Work item
Check each line of the listing, and copy it if it contains the word "Guidelines".

==*==

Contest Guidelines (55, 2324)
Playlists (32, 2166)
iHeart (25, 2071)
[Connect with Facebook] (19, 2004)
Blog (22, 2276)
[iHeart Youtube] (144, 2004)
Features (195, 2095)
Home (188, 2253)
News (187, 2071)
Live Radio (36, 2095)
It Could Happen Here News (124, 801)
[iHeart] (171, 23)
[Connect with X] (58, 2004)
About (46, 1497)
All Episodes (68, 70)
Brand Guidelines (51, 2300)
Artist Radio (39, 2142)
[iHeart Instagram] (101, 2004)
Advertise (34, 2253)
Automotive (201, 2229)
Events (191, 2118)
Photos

==*==

Exercise result
Contest Guidelines (55, 2324)
Brand Guidelines (51, 2300)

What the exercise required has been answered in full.